┌────────

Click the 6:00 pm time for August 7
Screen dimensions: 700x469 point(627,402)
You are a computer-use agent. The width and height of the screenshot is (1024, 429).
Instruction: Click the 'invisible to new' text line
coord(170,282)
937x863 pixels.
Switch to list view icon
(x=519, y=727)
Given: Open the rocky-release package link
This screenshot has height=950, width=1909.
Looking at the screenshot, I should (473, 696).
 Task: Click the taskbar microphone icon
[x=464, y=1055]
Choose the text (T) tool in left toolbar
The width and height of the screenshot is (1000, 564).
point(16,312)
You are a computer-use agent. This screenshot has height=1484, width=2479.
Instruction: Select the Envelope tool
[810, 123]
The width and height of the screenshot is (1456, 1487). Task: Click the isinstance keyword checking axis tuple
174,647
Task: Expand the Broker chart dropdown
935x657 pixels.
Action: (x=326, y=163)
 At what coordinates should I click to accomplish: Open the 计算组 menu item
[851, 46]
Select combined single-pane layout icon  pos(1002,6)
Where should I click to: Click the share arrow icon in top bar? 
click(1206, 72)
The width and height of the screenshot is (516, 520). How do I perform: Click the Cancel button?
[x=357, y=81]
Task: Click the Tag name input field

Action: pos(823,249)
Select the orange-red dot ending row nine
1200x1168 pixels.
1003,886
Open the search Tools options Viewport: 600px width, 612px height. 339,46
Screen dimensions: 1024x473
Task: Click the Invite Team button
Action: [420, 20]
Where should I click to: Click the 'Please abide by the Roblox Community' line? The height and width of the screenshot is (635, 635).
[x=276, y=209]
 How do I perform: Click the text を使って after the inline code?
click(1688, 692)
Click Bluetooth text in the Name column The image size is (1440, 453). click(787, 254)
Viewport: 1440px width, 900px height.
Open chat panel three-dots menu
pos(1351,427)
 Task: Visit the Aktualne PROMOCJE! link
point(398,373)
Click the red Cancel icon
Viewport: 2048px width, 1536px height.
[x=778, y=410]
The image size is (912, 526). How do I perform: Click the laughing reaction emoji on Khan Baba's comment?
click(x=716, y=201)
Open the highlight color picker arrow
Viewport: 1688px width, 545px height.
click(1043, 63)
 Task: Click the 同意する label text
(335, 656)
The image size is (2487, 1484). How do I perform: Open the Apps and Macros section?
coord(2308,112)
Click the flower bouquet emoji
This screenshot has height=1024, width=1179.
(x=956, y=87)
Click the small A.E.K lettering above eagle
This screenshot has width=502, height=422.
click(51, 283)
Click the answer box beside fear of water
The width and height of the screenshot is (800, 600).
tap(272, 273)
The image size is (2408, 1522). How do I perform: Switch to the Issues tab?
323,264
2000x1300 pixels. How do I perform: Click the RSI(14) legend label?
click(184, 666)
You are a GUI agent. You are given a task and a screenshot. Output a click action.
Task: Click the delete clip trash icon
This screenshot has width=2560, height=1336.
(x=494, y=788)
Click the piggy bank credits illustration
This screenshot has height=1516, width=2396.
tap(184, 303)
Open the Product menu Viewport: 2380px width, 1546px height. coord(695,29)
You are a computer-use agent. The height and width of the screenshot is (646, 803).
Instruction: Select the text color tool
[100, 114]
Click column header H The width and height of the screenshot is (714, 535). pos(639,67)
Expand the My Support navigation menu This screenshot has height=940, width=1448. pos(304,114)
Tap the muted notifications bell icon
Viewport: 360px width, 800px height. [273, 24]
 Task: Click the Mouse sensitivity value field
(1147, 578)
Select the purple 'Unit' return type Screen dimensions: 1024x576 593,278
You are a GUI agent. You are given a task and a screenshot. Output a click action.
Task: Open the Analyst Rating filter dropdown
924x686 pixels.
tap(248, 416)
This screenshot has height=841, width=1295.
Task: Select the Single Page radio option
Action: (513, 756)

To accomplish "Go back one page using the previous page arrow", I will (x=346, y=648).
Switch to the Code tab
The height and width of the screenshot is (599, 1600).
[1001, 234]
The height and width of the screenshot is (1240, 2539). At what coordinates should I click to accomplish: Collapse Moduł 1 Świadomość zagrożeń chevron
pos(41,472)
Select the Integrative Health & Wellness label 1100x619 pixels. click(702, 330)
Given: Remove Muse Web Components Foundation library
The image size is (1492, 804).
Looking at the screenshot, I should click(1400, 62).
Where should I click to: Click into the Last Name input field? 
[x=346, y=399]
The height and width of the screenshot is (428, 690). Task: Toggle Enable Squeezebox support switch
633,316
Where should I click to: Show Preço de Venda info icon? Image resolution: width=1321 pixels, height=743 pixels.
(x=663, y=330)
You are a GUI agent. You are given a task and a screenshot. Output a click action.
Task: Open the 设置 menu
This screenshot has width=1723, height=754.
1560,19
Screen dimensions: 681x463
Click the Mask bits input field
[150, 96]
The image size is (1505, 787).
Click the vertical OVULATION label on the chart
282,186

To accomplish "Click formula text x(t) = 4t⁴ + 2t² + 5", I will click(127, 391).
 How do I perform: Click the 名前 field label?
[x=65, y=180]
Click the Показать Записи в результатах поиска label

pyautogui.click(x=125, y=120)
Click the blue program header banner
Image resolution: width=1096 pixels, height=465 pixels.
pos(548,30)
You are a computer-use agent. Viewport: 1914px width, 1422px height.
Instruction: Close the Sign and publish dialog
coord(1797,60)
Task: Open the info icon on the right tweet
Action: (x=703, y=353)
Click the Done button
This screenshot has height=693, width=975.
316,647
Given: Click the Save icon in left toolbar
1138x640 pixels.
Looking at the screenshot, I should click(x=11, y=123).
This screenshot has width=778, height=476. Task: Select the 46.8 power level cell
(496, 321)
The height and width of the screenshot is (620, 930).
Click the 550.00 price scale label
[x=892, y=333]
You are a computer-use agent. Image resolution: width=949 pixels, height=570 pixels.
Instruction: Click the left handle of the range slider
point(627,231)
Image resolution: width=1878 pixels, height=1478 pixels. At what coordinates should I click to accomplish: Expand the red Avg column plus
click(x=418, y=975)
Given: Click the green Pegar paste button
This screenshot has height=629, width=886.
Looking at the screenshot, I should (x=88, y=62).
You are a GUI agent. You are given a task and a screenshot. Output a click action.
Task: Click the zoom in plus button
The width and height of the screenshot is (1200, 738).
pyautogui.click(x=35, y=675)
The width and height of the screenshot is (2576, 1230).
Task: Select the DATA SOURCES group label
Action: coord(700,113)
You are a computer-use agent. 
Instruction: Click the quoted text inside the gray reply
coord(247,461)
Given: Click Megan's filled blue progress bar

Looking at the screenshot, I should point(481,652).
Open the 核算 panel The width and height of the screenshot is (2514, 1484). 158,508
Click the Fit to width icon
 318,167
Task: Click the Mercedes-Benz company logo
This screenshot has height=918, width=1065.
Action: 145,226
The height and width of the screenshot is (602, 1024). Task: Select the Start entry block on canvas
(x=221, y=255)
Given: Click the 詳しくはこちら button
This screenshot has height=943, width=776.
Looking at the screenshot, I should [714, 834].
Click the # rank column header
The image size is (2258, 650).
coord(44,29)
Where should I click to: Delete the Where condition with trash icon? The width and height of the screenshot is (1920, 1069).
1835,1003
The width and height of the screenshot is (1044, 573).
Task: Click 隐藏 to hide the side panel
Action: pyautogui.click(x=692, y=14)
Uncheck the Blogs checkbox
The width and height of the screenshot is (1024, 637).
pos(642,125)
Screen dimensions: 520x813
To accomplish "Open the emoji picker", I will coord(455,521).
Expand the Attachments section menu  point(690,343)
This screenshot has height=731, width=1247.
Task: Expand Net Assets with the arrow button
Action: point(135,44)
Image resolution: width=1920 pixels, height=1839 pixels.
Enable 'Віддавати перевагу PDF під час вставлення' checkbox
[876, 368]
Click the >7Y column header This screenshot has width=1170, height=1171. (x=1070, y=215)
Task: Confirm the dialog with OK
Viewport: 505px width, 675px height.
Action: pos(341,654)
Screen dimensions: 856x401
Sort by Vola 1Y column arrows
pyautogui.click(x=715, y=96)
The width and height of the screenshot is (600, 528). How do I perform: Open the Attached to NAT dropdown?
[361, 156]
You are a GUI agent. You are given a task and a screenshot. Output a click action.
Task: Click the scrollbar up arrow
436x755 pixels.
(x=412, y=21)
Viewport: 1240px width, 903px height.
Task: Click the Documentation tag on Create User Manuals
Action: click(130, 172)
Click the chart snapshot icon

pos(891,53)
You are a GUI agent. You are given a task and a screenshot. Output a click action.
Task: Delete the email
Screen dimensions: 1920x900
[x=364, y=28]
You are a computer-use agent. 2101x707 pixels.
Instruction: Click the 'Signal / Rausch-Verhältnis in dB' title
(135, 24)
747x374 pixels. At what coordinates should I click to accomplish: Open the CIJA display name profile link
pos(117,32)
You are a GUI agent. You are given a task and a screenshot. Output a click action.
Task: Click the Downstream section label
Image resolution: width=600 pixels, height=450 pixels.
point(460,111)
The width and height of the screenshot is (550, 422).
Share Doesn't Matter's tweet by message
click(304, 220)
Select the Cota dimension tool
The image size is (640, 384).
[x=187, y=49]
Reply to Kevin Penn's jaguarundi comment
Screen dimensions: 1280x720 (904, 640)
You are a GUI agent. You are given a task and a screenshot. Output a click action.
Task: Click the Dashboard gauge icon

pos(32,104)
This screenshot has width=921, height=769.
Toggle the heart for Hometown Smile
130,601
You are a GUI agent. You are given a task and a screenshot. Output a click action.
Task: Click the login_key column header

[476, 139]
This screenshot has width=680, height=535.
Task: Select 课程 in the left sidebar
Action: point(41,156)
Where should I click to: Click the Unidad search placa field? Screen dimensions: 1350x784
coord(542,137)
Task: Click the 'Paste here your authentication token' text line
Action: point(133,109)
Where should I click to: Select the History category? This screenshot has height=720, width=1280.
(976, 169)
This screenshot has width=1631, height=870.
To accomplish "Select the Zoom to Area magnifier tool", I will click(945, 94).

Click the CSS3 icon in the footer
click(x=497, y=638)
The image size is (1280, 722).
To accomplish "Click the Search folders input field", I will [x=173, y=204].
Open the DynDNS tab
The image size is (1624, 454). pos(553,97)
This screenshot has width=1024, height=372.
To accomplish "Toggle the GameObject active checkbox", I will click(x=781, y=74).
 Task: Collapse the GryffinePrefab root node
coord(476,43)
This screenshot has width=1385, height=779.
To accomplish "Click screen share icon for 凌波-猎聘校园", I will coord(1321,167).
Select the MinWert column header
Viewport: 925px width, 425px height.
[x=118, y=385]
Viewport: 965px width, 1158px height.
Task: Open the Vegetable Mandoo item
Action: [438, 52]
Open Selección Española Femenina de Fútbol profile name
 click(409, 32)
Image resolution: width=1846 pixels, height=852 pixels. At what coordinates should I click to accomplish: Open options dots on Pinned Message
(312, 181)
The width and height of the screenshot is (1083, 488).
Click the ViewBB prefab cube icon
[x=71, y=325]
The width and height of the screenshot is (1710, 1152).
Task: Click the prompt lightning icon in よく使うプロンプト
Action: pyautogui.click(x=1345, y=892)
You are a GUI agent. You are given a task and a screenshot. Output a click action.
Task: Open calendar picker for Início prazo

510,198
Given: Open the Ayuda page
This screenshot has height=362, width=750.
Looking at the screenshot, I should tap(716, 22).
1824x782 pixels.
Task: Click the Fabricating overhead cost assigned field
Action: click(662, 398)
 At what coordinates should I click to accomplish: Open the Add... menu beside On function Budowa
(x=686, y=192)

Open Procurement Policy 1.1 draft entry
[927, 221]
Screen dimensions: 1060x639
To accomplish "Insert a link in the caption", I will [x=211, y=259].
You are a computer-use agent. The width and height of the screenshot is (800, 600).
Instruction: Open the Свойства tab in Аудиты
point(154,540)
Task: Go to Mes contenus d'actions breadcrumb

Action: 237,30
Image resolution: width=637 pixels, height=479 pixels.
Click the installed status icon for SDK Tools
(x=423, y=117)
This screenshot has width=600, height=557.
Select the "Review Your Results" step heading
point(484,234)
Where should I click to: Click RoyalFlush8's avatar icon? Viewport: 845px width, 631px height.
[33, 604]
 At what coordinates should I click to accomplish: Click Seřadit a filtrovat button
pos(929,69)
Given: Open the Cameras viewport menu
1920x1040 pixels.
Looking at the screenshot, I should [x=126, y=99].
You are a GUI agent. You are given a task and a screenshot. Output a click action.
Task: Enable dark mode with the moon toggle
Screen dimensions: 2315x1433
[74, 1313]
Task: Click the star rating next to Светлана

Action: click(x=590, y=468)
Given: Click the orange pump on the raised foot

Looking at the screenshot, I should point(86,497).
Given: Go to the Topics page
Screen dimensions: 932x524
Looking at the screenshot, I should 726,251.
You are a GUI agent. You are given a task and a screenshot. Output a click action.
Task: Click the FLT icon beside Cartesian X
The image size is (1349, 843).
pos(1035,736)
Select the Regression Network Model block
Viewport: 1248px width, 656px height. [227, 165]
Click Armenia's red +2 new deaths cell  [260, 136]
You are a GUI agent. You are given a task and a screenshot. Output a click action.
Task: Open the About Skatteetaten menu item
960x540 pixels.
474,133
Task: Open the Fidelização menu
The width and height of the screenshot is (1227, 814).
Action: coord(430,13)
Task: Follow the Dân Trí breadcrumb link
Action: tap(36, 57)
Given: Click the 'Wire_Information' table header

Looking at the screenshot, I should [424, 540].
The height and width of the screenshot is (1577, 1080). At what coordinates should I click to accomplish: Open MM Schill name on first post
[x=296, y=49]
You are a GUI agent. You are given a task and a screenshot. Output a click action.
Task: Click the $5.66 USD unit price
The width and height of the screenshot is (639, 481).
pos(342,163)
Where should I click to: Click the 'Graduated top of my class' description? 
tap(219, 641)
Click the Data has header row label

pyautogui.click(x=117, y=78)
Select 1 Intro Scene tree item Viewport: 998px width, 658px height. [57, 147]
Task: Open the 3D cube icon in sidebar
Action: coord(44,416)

└────────

### WRITTEN REQUEST:
Copy the records verbatim from the first line through the line containing "Looking at the screenshot, I should (473, 696).", including that line.

### TASK SOLUTION:
Click the 6:00 pm time for August 7
Screen dimensions: 700x469 point(627,402)
You are a computer-use agent. The width and height of the screenshot is (1024, 429).
Instruction: Click the 'invisible to new' text line
coord(170,282)
937x863 pixels.
Switch to list view icon
(x=519, y=727)
Given: Open the rocky-release package link
This screenshot has height=950, width=1909.
Looking at the screenshot, I should (473, 696).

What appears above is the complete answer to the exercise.